Reviewed by: Fringefeed
Review by Christopher Spencer | 25 January 2020

If you enjoy Scottish folk songs, mime comedy, and plentiful audience interaction that can go oh so many ways, then Scotland! is for you. Sadly, though, I don’t think it was for me.

The event, created and performed by comedy trio The Latebloomers, starts off to a rousing and highly energetic entrance, throwing you straight into whatever these guys want to do, but during the first bit about fishing, I was left unsure as to where jokes were supposed to be.

Scotland! is incredibly unique and filled with the kind of broad appeal that at least my audience was eating up every second of, but I kept feeling unmotivated. Perhaps it was that my audience were easily singing along to the numerous Scottish folk songs peppered throughout whereas I was left in silence like going to an Eagles game and everyone singing the team song and I’ve never watched a game or even heard the song before.
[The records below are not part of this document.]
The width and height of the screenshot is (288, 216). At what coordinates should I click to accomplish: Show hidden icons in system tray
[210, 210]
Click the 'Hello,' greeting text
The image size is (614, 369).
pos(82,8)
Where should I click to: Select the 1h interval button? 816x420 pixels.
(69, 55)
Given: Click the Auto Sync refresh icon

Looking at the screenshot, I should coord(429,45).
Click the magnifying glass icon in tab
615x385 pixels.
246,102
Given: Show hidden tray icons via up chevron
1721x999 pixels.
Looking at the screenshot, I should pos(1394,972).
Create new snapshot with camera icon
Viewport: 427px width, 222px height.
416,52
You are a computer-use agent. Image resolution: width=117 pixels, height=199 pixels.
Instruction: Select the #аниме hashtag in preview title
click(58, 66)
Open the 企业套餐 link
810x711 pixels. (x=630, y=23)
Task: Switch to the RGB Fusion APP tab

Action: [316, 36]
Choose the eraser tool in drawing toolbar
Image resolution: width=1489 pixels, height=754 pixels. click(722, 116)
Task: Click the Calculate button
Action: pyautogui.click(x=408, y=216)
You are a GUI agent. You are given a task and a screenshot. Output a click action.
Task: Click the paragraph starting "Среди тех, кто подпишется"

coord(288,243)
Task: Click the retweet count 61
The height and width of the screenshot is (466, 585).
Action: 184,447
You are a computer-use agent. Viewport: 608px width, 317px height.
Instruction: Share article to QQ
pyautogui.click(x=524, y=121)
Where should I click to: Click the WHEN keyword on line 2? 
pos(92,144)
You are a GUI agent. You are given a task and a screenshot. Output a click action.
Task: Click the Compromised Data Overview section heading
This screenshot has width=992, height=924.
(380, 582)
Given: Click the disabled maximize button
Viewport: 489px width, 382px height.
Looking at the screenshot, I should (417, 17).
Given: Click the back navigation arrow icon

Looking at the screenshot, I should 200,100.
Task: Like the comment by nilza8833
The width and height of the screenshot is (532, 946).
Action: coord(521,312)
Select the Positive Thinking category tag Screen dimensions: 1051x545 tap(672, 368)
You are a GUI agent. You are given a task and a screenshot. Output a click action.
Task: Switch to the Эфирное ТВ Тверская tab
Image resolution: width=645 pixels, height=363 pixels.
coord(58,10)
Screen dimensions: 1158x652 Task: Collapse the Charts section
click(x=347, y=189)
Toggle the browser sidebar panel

I honestly felt a bit alienated by this wide amount of audience participation and interaction with comedy bits that just didn’t land or where left in rather awkward states due to some audience members being the wrong choices. If you’re going to have an extended sequence about deer hunting, maybe don’t get the septuagenarian woman with a bandage on her foot and who requires help down the stairs to be your frantic deer.

I’m also not sure if these three are actually Scottish or not, but I felt like the references and usages of stereotypical Scottish things (the three performers all dressed in tartan and one in a full kilt) was just cliché. It would be like if there was a show called Australia! and our performers came out in singlets and thongs and proceeded with an hour’s worth of Crocodile Dundee references while drinking Foster’s and singing Men at Work and Cold Chisel intermittingly.

The audience was eating everything that The Latebloomers had to offer, but I was left in the cold, watching the show almost objectively, then retreated further inwards when everyone started singing and hand-holding to “Auld Lang Syne”, which is perhaps the most cliché song in existence. Scotland! is for many people of you out there, except this reviewer. See it if you want to.